━━ Data rows

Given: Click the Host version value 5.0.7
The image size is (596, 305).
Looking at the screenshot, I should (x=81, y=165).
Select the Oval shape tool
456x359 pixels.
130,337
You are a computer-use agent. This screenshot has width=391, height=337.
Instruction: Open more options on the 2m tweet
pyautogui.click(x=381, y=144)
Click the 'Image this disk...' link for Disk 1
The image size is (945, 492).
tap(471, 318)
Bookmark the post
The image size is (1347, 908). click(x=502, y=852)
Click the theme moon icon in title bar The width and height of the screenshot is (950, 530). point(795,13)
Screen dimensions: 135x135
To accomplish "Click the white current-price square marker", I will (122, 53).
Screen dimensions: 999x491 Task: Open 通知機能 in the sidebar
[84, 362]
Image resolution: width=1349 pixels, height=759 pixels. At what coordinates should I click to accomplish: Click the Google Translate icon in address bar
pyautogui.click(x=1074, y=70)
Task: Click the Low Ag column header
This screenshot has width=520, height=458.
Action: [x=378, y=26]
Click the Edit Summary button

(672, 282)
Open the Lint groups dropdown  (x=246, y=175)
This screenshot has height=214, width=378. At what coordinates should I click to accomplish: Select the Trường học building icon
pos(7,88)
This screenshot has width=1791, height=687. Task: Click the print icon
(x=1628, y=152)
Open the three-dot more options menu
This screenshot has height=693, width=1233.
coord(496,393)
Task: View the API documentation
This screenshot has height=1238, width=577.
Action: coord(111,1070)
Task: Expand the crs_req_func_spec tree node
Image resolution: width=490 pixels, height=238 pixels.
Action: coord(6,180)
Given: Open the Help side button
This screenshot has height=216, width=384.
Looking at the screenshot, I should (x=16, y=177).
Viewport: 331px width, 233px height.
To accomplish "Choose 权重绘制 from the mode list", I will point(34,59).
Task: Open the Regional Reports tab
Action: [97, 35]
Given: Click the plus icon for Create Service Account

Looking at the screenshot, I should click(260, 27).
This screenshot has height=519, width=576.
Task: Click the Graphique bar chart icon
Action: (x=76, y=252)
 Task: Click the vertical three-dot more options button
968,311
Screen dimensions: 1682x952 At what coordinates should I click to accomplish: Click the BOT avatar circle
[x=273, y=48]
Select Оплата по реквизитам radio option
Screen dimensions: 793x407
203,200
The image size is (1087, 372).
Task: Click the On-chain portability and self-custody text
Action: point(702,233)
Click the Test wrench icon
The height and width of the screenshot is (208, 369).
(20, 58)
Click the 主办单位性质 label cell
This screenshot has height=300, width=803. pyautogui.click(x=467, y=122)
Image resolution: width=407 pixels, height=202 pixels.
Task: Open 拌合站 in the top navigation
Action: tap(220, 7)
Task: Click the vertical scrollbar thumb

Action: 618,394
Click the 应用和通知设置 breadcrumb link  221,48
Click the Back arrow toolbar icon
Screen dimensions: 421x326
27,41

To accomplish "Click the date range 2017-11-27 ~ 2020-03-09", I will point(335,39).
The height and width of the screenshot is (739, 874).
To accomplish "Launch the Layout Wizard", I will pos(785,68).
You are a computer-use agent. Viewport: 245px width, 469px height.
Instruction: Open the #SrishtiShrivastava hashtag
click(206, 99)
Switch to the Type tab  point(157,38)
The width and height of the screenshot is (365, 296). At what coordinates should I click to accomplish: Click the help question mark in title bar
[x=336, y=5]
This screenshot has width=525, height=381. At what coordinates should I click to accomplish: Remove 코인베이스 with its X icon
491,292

━━━━

• _Task brief_:
Rewrite the rows above, replacing each occurrence of "Instruction" with "Command" and leaving all other text unchanged.

• _Output for this exercise_:
Given: Click the Host version value 5.0.7
The image size is (596, 305).
Looking at the screenshot, I should (x=81, y=165).
Select the Oval shape tool
456x359 pixels.
130,337
You are a computer-use agent. This screenshot has width=391, height=337.
Command: Open more options on the 2m tweet
pyautogui.click(x=381, y=144)
Click the 'Image this disk...' link for Disk 1
The image size is (945, 492).
tap(471, 318)
Bookmark the post
The image size is (1347, 908). click(x=502, y=852)
Click the theme moon icon in title bar The width and height of the screenshot is (950, 530). point(795,13)
Screen dimensions: 135x135
To accomplish "Click the white current-price square marker", I will (122, 53).
Screen dimensions: 999x491 Task: Open 通知機能 in the sidebar
[84, 362]
Image resolution: width=1349 pixels, height=759 pixels. At what coordinates should I click to accomplish: Click the Google Translate icon in address bar
pyautogui.click(x=1074, y=70)
Task: Click the Low Ag column header
This screenshot has width=520, height=458.
Action: [x=378, y=26]
Click the Edit Summary button

(672, 282)
Open the Lint groups dropdown  (x=246, y=175)
This screenshot has height=214, width=378. At what coordinates should I click to accomplish: Select the Trường học building icon
pos(7,88)
This screenshot has width=1791, height=687. Task: Click the print icon
(x=1628, y=152)
Open the three-dot more options menu
This screenshot has height=693, width=1233.
coord(496,393)
Task: View the API documentation
This screenshot has height=1238, width=577.
Action: coord(111,1070)
Task: Expand the crs_req_func_spec tree node
Image resolution: width=490 pixels, height=238 pixels.
Action: coord(6,180)
Given: Open the Help side button
This screenshot has height=216, width=384.
Looking at the screenshot, I should (x=16, y=177).
Viewport: 331px width, 233px height.
To accomplish "Choose 权重绘制 from the mode list", I will point(34,59).
Task: Open the Regional Reports tab
Action: [97, 35]
Given: Click the plus icon for Create Service Account

Looking at the screenshot, I should click(260, 27).
This screenshot has height=519, width=576.
Task: Click the Graphique bar chart icon
Action: (x=76, y=252)
 Task: Click the vertical three-dot more options button
968,311
Screen dimensions: 1682x952 At what coordinates should I click to accomplish: Click the BOT avatar circle
[x=273, y=48]
Select Оплата по реквизитам radio option
Screen dimensions: 793x407
203,200
The image size is (1087, 372).
Task: Click the On-chain portability and self-custody text
Action: point(702,233)
Click the Test wrench icon
The height and width of the screenshot is (208, 369).
(20, 58)
Click the 主办单位性质 label cell
This screenshot has height=300, width=803. pyautogui.click(x=467, y=122)
Image resolution: width=407 pixels, height=202 pixels.
Task: Open 拌合站 in the top navigation
Action: tap(220, 7)
Task: Click the vertical scrollbar thumb

Action: 618,394
Click the 应用和通知设置 breadcrumb link  221,48
Click the Back arrow toolbar icon
Screen dimensions: 421x326
27,41

To accomplish "Click the date range 2017-11-27 ~ 2020-03-09", I will point(335,39).
The height and width of the screenshot is (739, 874).
To accomplish "Launch the Layout Wizard", I will pos(785,68).
You are a computer-use agent. Viewport: 245px width, 469px height.
Command: Open the #SrishtiShrivastava hashtag
click(206, 99)
Switch to the Type tab  point(157,38)
The width and height of the screenshot is (365, 296). At what coordinates should I click to accomplish: Click the help question mark in title bar
[x=336, y=5]
This screenshot has width=525, height=381. At what coordinates should I click to accomplish: Remove 코인베이스 with its X icon
491,292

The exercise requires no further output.